Hala bazı safiyane düşünen ülküdaşlarımız var. Hala Devlet Bahçeliye gizemli misyonlar yüklemeye çalışanlar var. Bunların hepsi nafile ve beyhude çabalardır. Sevgili ülküdaşlarım olmuyor, olmuyor, olmuyor. Bu ekibin MHP’yi bitirmek üzere görevli olduğuna artık 20 yıl sonra da olsa bende inanıyorum. Gerçi burada belirtmem gerekiyor. Benim şahsen Sayın Genel Başkanımıza ve ekibine daha iktidar ortağı iken yani 2001 yılında muhalefetim başlamıştır. Ama yine de MHP’ye ve Ülkücü camiaya toz kondurmamaya dikkat ettim.

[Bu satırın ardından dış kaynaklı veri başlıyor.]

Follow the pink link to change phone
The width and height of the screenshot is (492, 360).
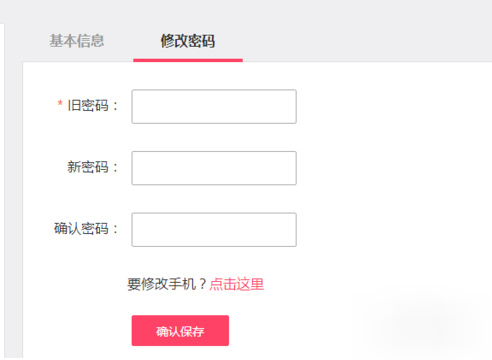(x=237, y=284)
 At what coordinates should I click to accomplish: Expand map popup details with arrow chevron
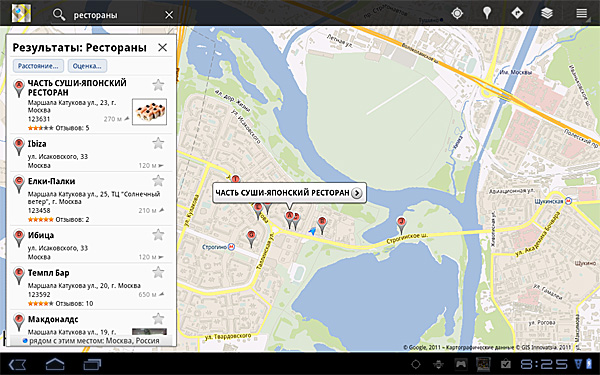pos(356,193)
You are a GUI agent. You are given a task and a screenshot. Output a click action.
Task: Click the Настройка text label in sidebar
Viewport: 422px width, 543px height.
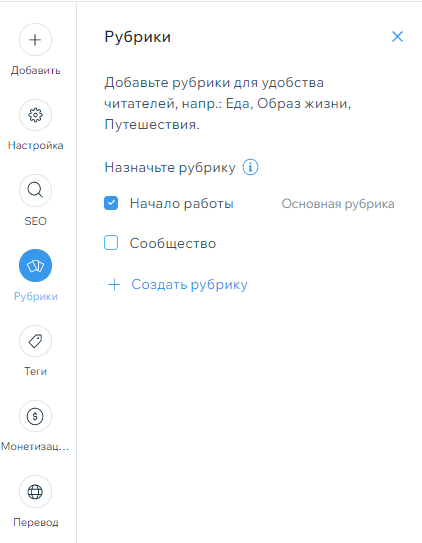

Referandum öncesi MHP’yi temsilen özel bir televizyon kanalına çıkan Av. Murat Han Özkan ne diyordu; “ Bizim MHP olarak İktidar olmak gibi bir hedefimiz yoktur. Dahası yine bizim Recep Tayyip Erdoğan’ın önünü kesmek gibi bir gayemiz de yoktur” diyordu. Bu kadar net ve açık gerçekler karşısında hala bunlardan medet uman Ülküdaşımız varsa artık söylenebilecek bir söz kalmıyor. Hayırlı uğurlu olsun.

Ülkücülük MHP’nin tekelinde değildir. Ben Ülkücüyüm. Ülkücü kalacağım. Ama artık bu ekiple asla aynı potada olmayacağım. Bu sadece benim düşüncemin dışında milyonlarca Ülküdaşımızın ortak düşüncesi ve görüşüdür. Bu görüşlerimizin aksine söylenecek sözler artık laf ebeliği, söz kalabalığı ve laf-ı güzaf olarak kalacaktır. Gerçek Ülküdaşlarımıza asla kırgın değiliz. Onlarla her ortamda ve zamanda görüşüp konuşacağız. Konuşmalıyız. Onlar da elbet bir gün bu ortaya koyduğumuz gerçekleri göreceklerdir ama ömürleri yeter mi orasını bilemeyiz. TANRI TÜRKÜ KORUSUN VE YÜCELTSİN.